“Detachment”

Susan Granger’s review of “Detachment” (Tribeca Films)

 

    Reminiscent of “The Blackboard Jungle,” this is a scathing indictment of our public school system, focusing on the grim, nightmarish experiences of a high school substitute teacher.

    World-weary Henry Barthes (Adrien Brody) leads a lonely life. Shuttling from school to school, he fills in when other teachers drop out. This month, he’s teaching English 11 in New York’s inner-city, where the vast majority of students show little or no interest in learning and their parents are either aggressive or apathetic. In order to maintain his sanity, Henry sheathes himself in the armor of austere detachment, refusing to allow the toxicity of students’ profane taunts or dire administrative traumas to alter his stoic demeanor. But he’s a charismatic instructor, briefly reaching out to Meredith (Betty Kaye, the director’s daughter), a bullied, overweight student with artistic talent.

    Unable the raise her school’s test scores, frustrated Principal Carol Dearden (Marcia Gay Harden) faces dismissal, while Guidance Counselor Doris Parker (Lucy Liu) struggles against utter despair. Barthes’ faculty colleagues include vulnerable Ms. Madison (Christina Hendricks), volatile Mr. Seabolt (James Caan), exasperated Ms. Perkins (Blythe Danner), and  hapless Mr. Wiatt (Tim Blake Nelson), who is not only unable to maintain order in his classroom but also seemingly invisible to his television-fixated wife and computer-obsessed son.

    In the evening, Barthes dutifully visits his aged grandfather (Louis Zorich), dying in a nursing home and often delusional, evoking flashbacks of Henry’s alcoholic mother who was driven to suicide. But on the bus back to his apartment one evening, Barthes encounters scrappy, street-savvy Erica (Sami Gayle), a homeless 15 year-old prostitute, offering her temporary solace and shelter, thereby taking the first step on the road to parental commitment and caring about someone else.

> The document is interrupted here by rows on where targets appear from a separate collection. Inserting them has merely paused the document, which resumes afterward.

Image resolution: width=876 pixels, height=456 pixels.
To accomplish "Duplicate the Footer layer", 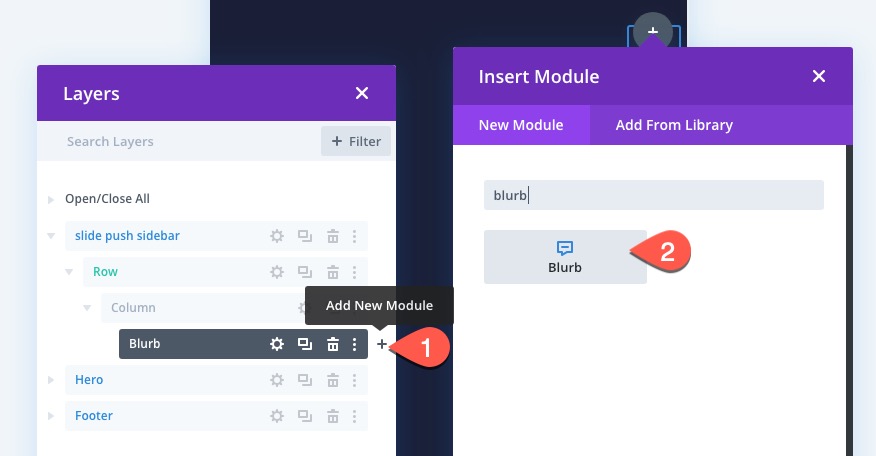I will click(304, 416).
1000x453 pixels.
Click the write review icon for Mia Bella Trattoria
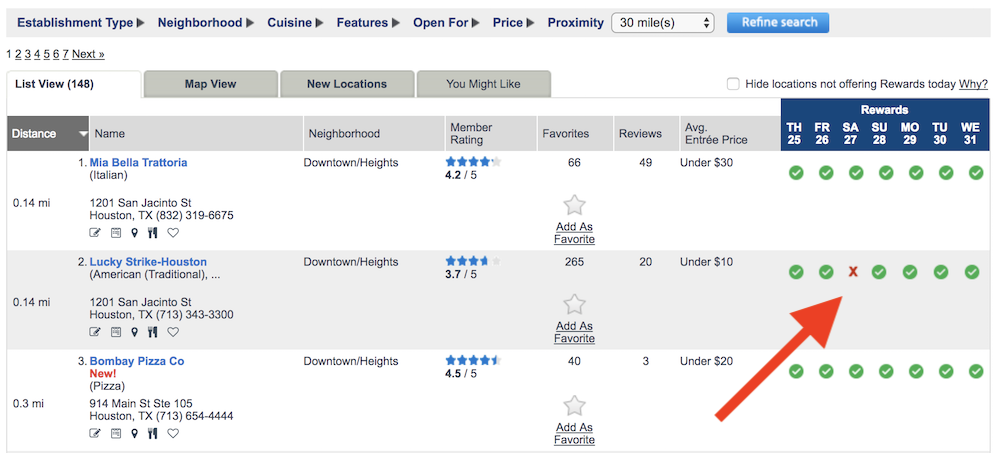[x=95, y=233]
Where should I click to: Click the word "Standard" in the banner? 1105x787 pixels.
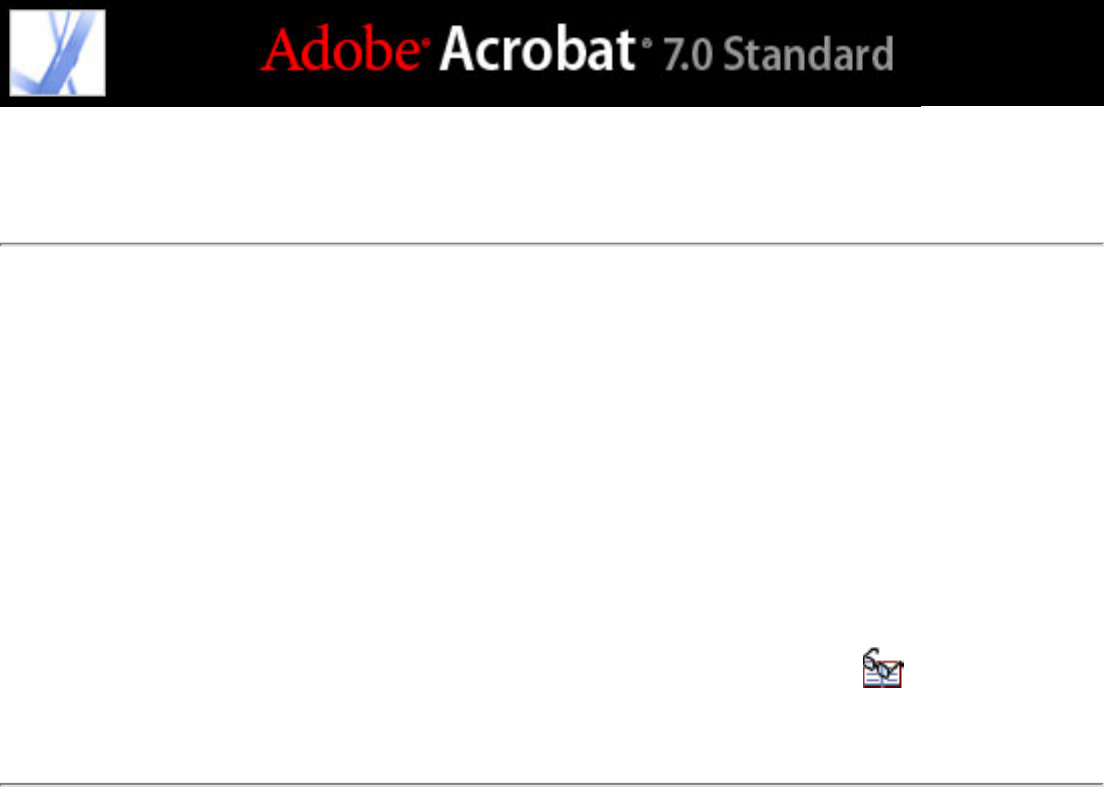tap(809, 54)
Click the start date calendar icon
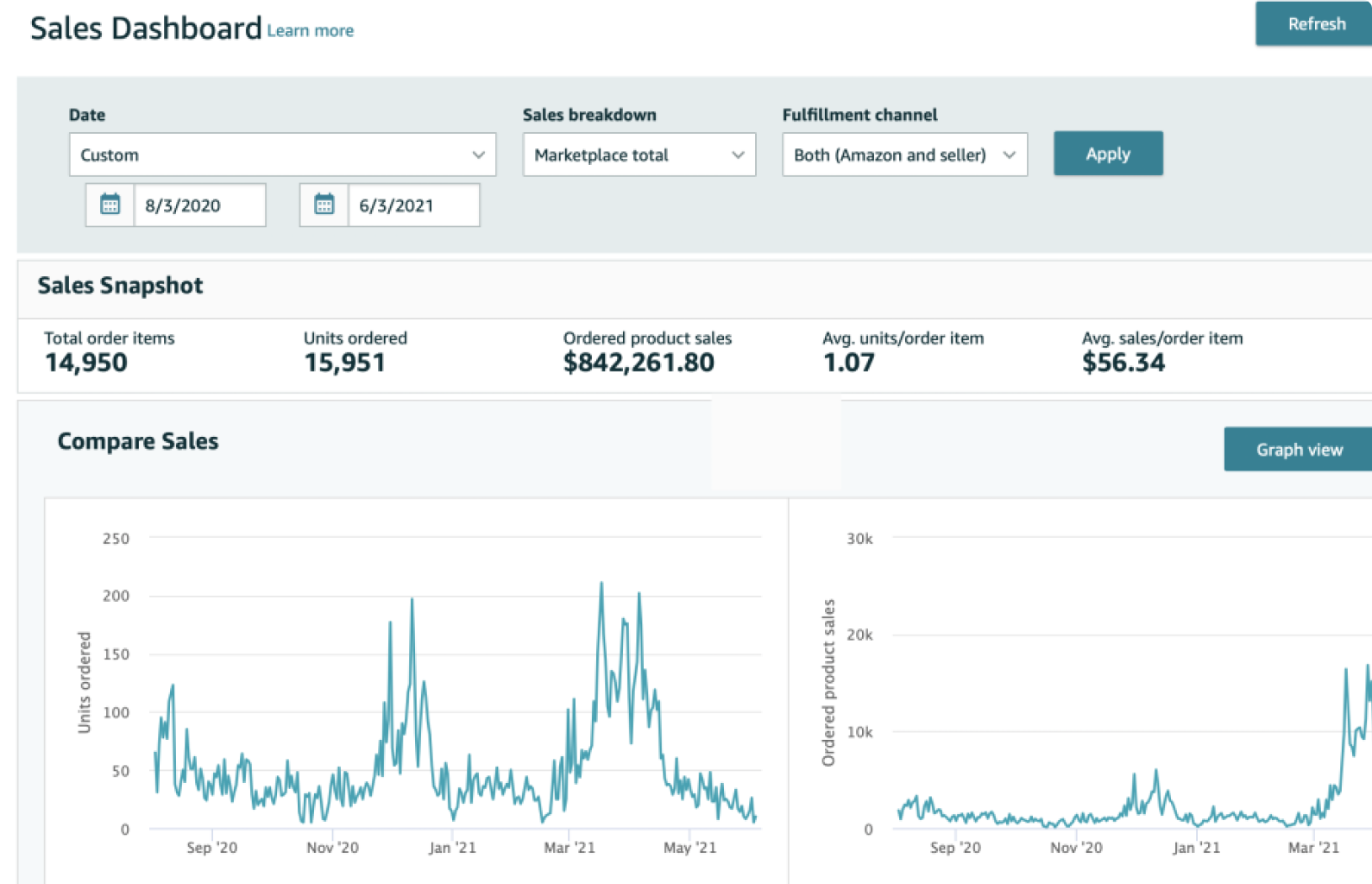1372x884 pixels. (110, 205)
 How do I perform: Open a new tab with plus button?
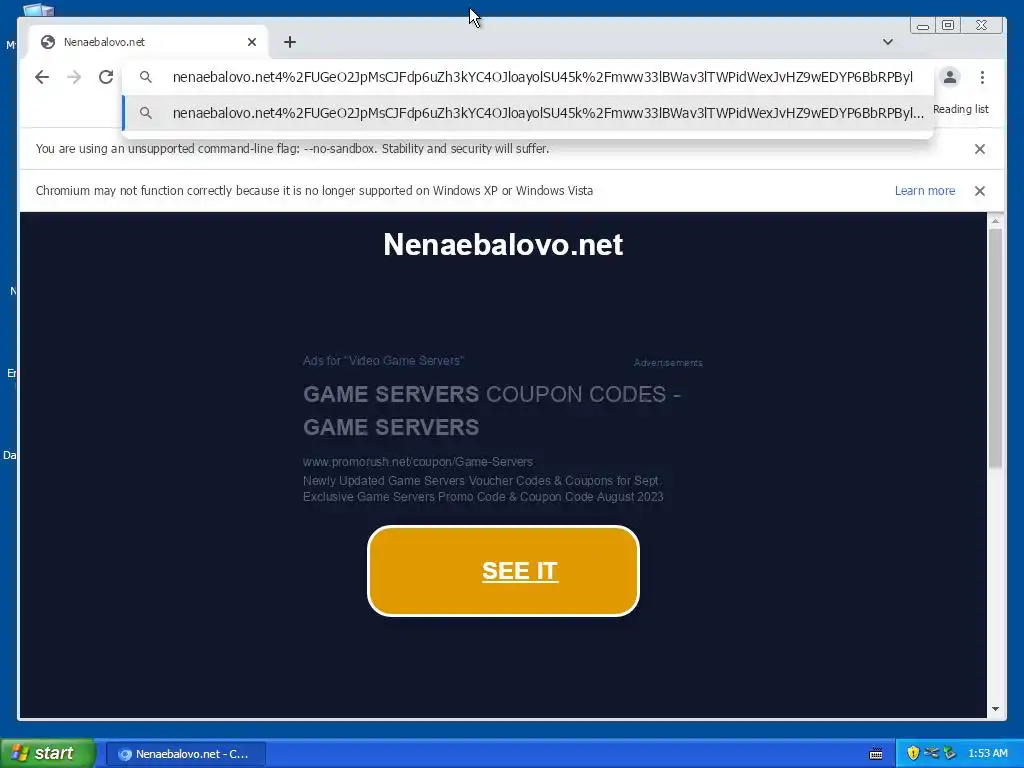click(290, 42)
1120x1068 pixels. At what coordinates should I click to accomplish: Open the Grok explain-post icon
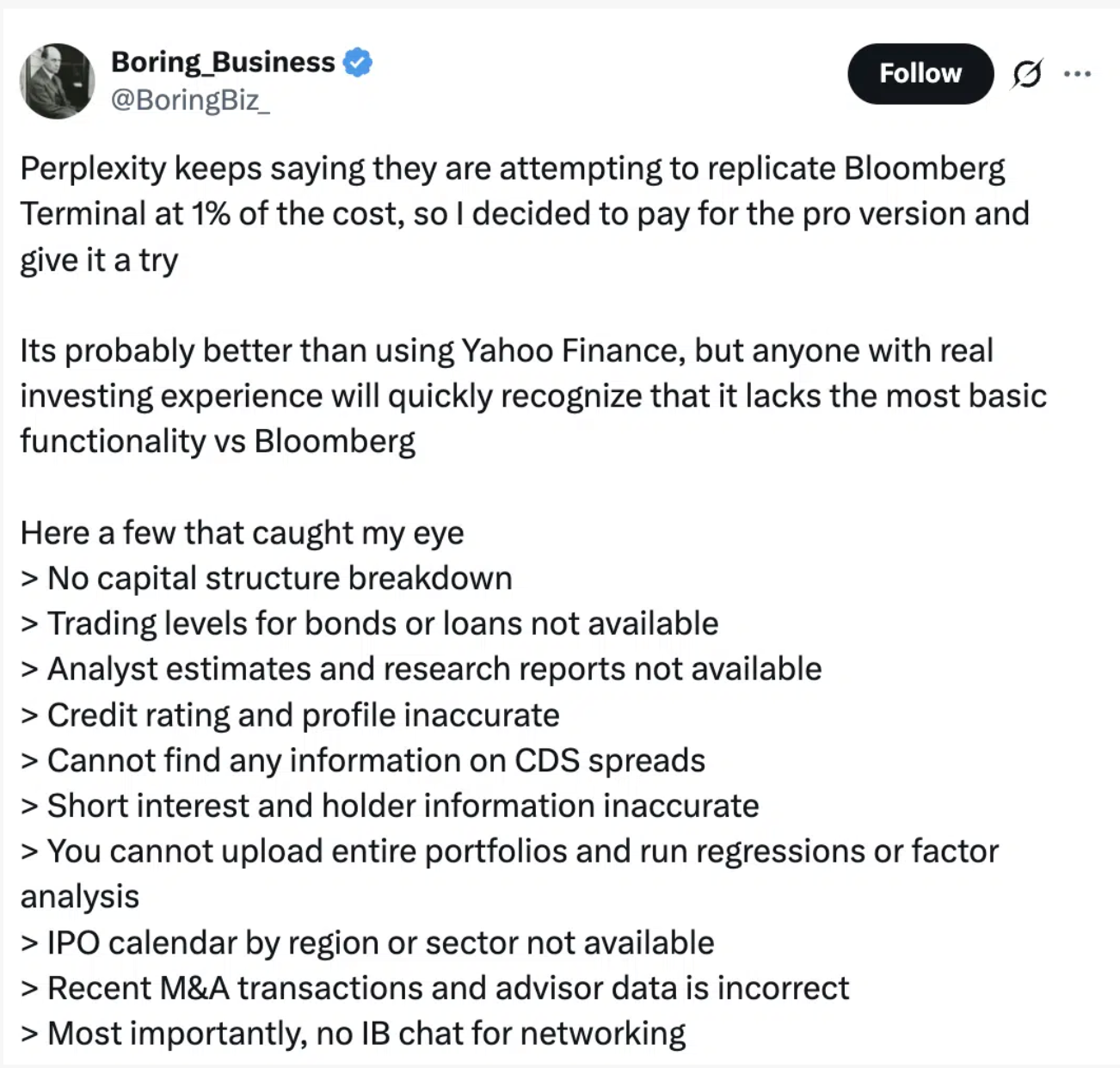[1027, 74]
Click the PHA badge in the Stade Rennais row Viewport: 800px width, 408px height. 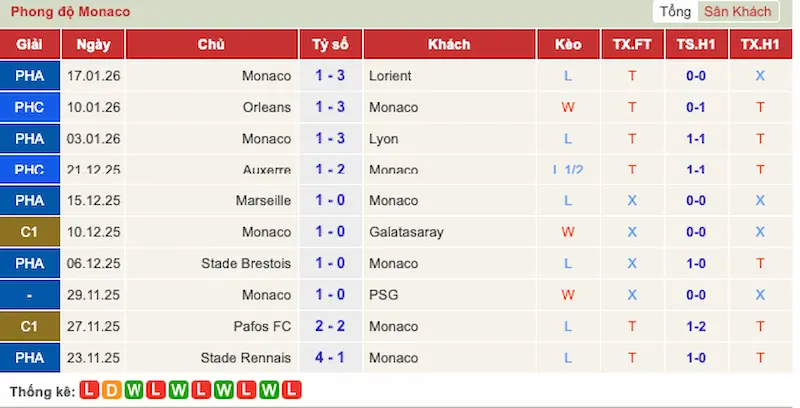(30, 357)
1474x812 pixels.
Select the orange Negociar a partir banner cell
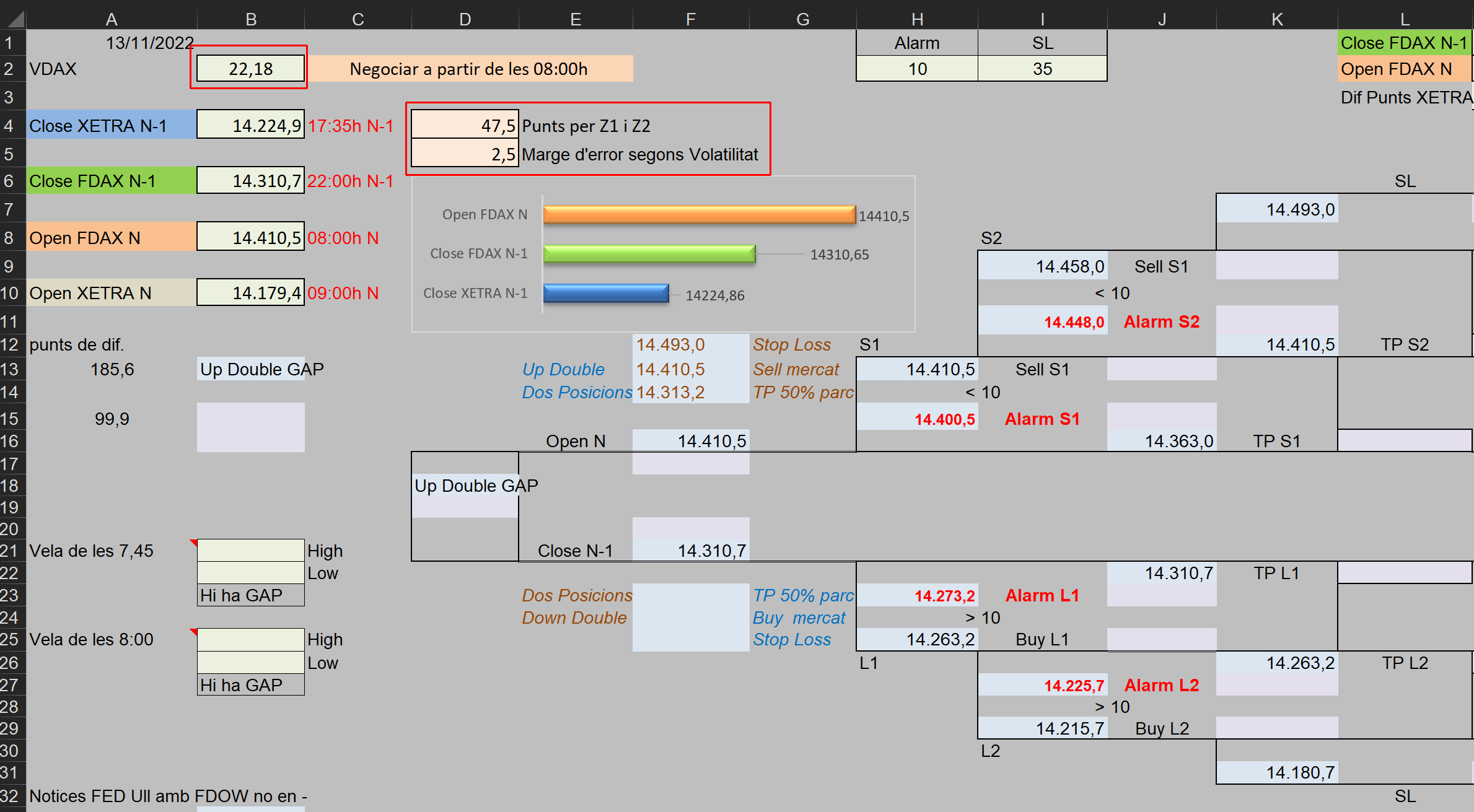coord(469,69)
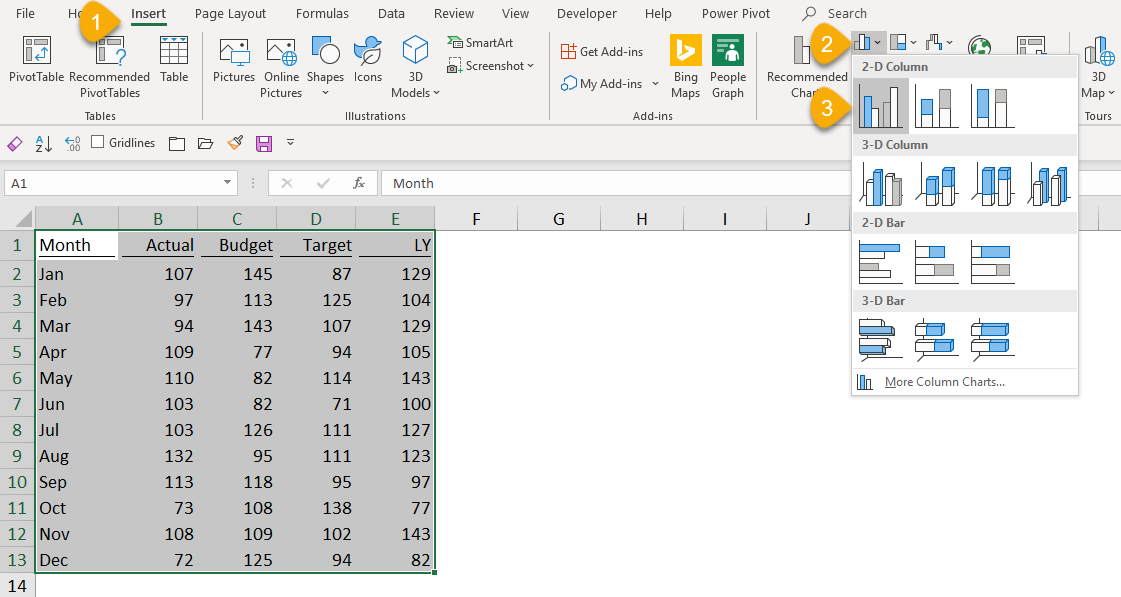
Task: Choose the 2-D Stacked Column chart
Action: [937, 106]
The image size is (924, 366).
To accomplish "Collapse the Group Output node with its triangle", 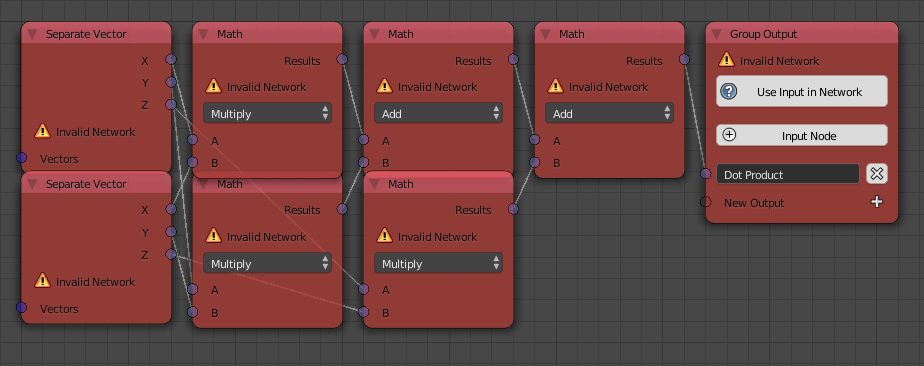I will click(x=717, y=34).
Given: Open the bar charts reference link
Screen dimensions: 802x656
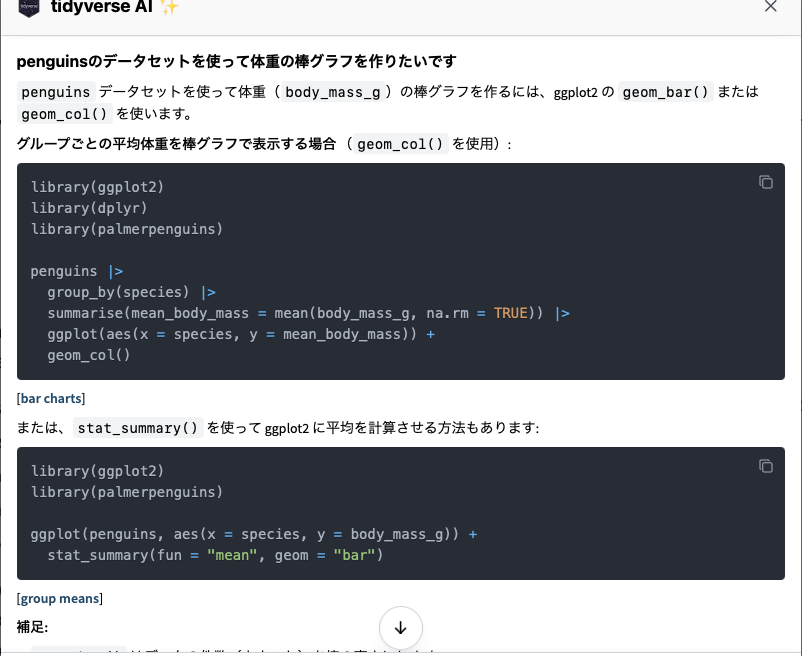Looking at the screenshot, I should point(51,398).
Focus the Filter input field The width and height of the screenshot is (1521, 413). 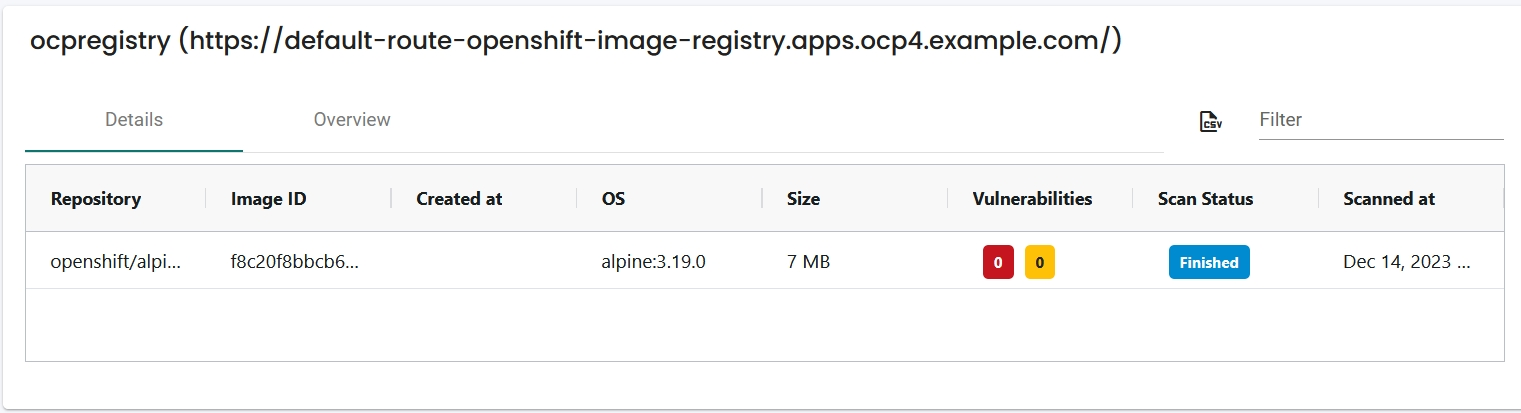(x=1380, y=120)
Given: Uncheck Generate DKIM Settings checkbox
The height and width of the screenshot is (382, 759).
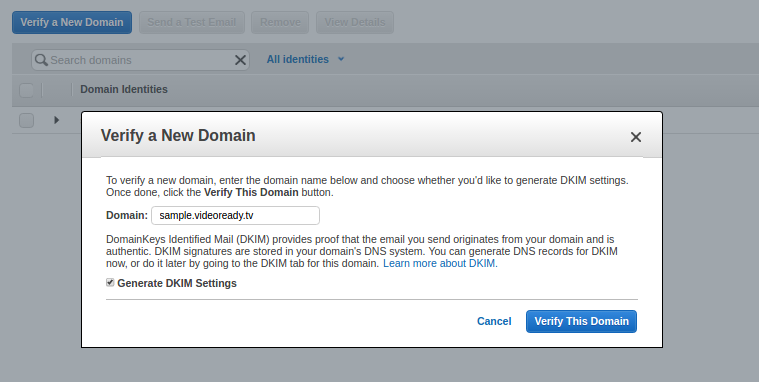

    Existentially scripted by Carl Lund, a former public school teacher, and stylistically conceived by Tony Kaye (“American History X”), it’s deliberately provocative, propelled by Adrien Brody’s restrained yet passionate performance, augmented by blackboard and photo animation.

    On the Granger Movie Gauge of 1 to 10, “Detachment” connects with a soulful, surrealistic 7, making an angst-driven declaration about contemporary desolation.